Reading the book on Graph theory written by Bondy and Murty (Springer), they present the following proof technique (Linear Indepence) to use when the combinatorial approach fail.
My questions are:
What makes the proof technique work on the specific case in the proof below ? They build a system of linear equations based on the decomposition of $K_n$ into complete bipartite graphs (CBG). Then they assume we have less than $n-1$ of these CBG's in the decomposition, which imply that there exist a non-trivial solution. And from this non-trivial solution we deduce a contradiction. However, I don't see where we use our decomposition in the proof other than constructing the system of equations in $n$ variables. Why couldn't I create this system in real-world and produce the contradiction ?

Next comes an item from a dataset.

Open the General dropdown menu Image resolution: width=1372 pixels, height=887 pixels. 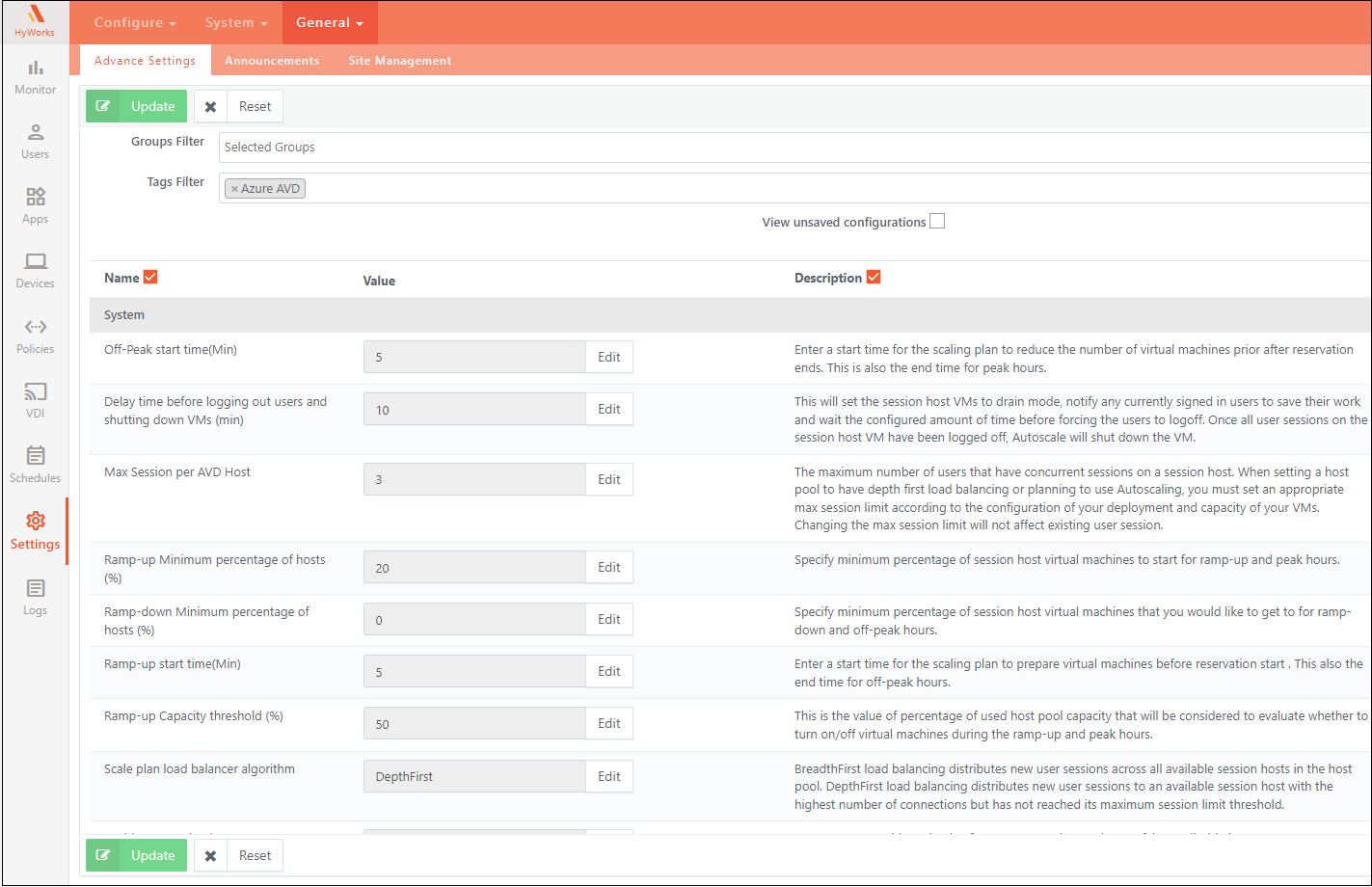click(x=330, y=22)
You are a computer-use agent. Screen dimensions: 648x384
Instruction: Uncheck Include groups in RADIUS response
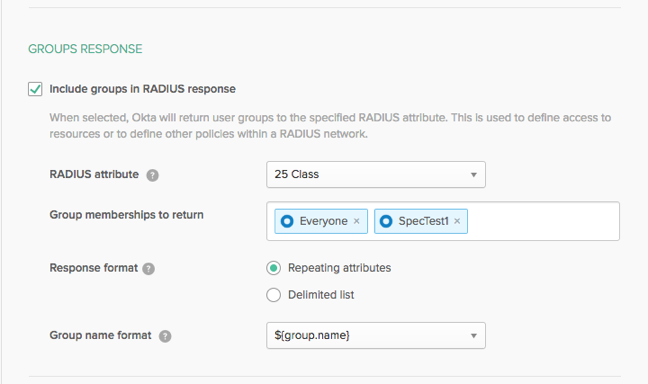(35, 89)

In general what makes the proof technique tick ?
It's a counting argument, so that's what makes it tick. So since $\mathcal{F}$ is a decomposition of $K_{n}$, we have the following: $$ \bigcup_{i=1}^{k} E(F_{i}) = E(K_{n}) $$
Subject to $E(F_{i}) \cap E(F_{j}) =\emptyset$, $\forall{i, j}$ with $i \neq j$.
The idea is that if we have $n-2$ or fewer linear equations associated with $\mathcal{F}$, then we have extra edges and another partition we haven't considered. Look at $K_{4}$. Let's consider the decomposition into $K_{2, 2}$, $K_{2}$, and $K_{2}$.
So since we are dealing with $K_{4}$, we are assuming at most $2$ subgraphs in the decomposition. I will chose the extremal cases: $K_{2,2}$ and $K_{2}$, which uses $5$ edges. However, we have a sixth edge (the second $K_{2}$), which we have not considered. Since $\mathcal{F}$ is a decomposition, that second $K_{2}$ is in $\mathcal{F}$. That's the contradiction underneath the linear equations.